‘Everything, Everywhere, All at Once’ Review: A Thrilling Roller Coaster Ride Through the Multiverse | Arts


If Chaotic Good was a movie, it would be “Everything Everywhere All at Once” by Daniel Kwan and Daniel Scheinert. Starring on-screen powerhouses Michelle Yeoh, Ke Huy Quan and Jamie Lee Curtis, A24’s new sci-fi action-comedy depicts one woman’s epic adventure across the multiverse to save her daughter. of a devouring bagel.

Produced in part by directors Anthony and Joseph Russo, known for films set in the Marvel Multiverse, “Everything Everywhere All at Once” combines the action-packed drama and grand proportions of modern superhero films with comedy. weird yet surprisingly tender surrealism that the Daniels (as the writer-director duo Kwan and Scheinert like to call themselves) have a knack for. Their 2016 film “Swiss Army Man” casts Daniel Radcliffe as an overly flatulent corpse, and their new title continues in the duo’s offbeat comedy tradition.

The film opens with chaos: Evelyn Wang (Michelle Yeoh), an overworked matriarch who runs a laundromat with her sweet, even-tempered husband Waymond (Ke Huy Quan), throws a Chinese New Year party for her customers. the same day the laundromat is audited by the IRS. Adding an extra load to Evelyn’s overstuffed washer – it had to be done – Evelyn’s demanding and traditional father, Gong Gong (James Hong) arrives from China, and his daughter Joy (Stephanie Hsu) wants to introduce her to her little one. friend at the party.

During an IRS meeting with formidable, mysterious bureaucrat Deirde (Jamie Lee Curtis), Evelyn is introduced to the rules of the multiverse by an alternate-reality version of her husband, who urges Evelyn to help defeat the powerful but unstable Jobu. Tupaki, creator of a black hole bagel capable of destroying the multiverse. And so the adventure begins for Evelyn and the audience in a storyline whose strands are as complex and multiple as the number of alternate realities in the film. Suffice it to say, the Daniels Multiverse is crazy in ways only the creators of a sentient flatulent corpse could imagine. It parodies “Ratatouille” in a live-action raccoon version dreamed up by Evelyn, reverently mimicking scenes from Wong Kar-wai’s “In the Mood for Love.” It features worlds where everyone has hot dogs for their fingers, and where Evelyn and her daughter Joy are dumb stones in a canyon talking to each other via Times New Roman typescript.

In every way, the film lives up to the expectations set by its title. It seems like every department of the production team was directed to operate with a maximalist sensibility. Filled with frenetic cinematography, cleverly and comedy choreographed fight scenes, jam-packed set design and wacky reference costumes, all of the film’s visual components converge into a dizzying yet sensational kaleidoscope that threatens to over-stimulate the senses. in the best possible way. Son Lux, an American experimental band, is the perfect choice to compose the film’s soundtrack. Watching and listening to “Everything Everywhere All at Once” is the closest thing to a viewer in Willy Wonka’s candy store.

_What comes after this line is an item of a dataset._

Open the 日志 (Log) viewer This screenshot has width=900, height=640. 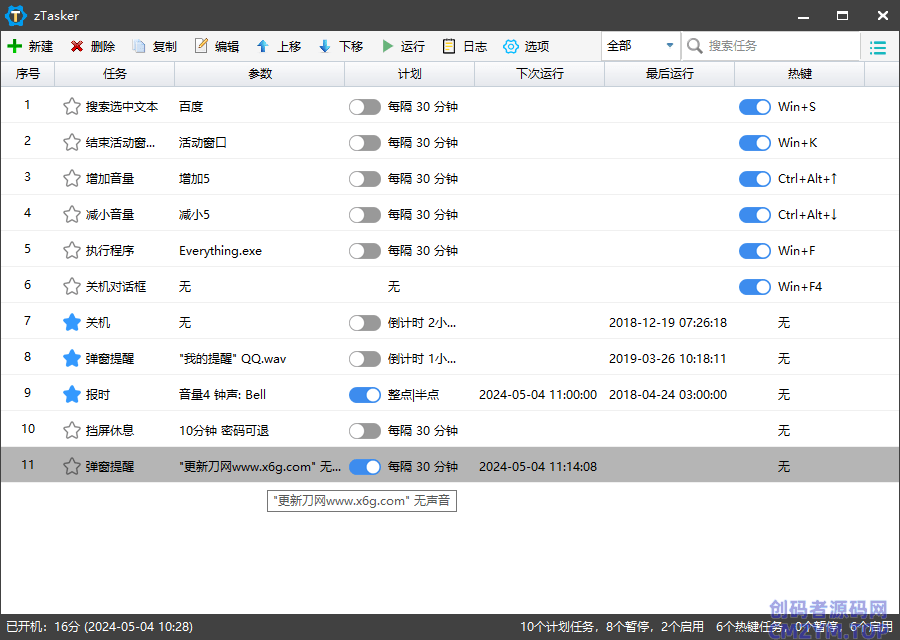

Michelle Yeoh gives an unsurprisingly dynamic performance as a cleverly comedic, realistically nagged, and ultimately loving motherly protagonist. Stephanie Hsu nails both the resigned helplessness of depressed Joy and the terrifying despair of nihilist Jobu Tupaki. Quan’s Waymond is remarkably resonant despite his character’s tendency to be used as the hippie “be nice” messenger for the most pessimistic female figures in his life. And let’s not forget the multiverse, which is just as much a character in the film as its inhabitants. What the Daniels uniquely manage to do in their latest film is to portray both the colorful wonders and the woeful betrayals of their multiverse. If every decision is a viable possibility manifested by the infinite number of alternate realities, then why does every decision matter? The film shrewdly reminds audiences that Jobu Tupaki’s destructive nihilism is just as much a product of the multiverse as the (intentionally misspelled) “Racacouille”.

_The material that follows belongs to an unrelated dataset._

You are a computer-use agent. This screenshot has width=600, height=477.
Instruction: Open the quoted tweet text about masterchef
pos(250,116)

However, distill the film to its purest element and what audiences get is a very simple and tender family drama. The genius of the film lies in its ability to follow a woman’s sense of individual loss – of her dreams, her ambitions, of herself – as it morphs into an exploration of her relationships with members of his family. The film begins as an exciting solitary/chosen journey in which Evelyn can fulfill her pretend fantasies in alternate realities. This turns, albeit a little too slowly, into her coming to terms with the fact that the very people who anchored her to the boredom of her grim reality at the laundromat are the ones enabling her fantastical journey through the multiverse. The film is Evelyn’s psyche visualized, tinted in a million brilliant colors and placed in a million brilliant settings, and it’s a truly magnificent moment where her psyche ends up back where it started: with Joy and Waymond in the parking lot of their laundromat. The emotional ending to the roller coaster ride that is “Everything, Everywhere, All At Once” convinces viewers that being on the ground isn’t so bad after all.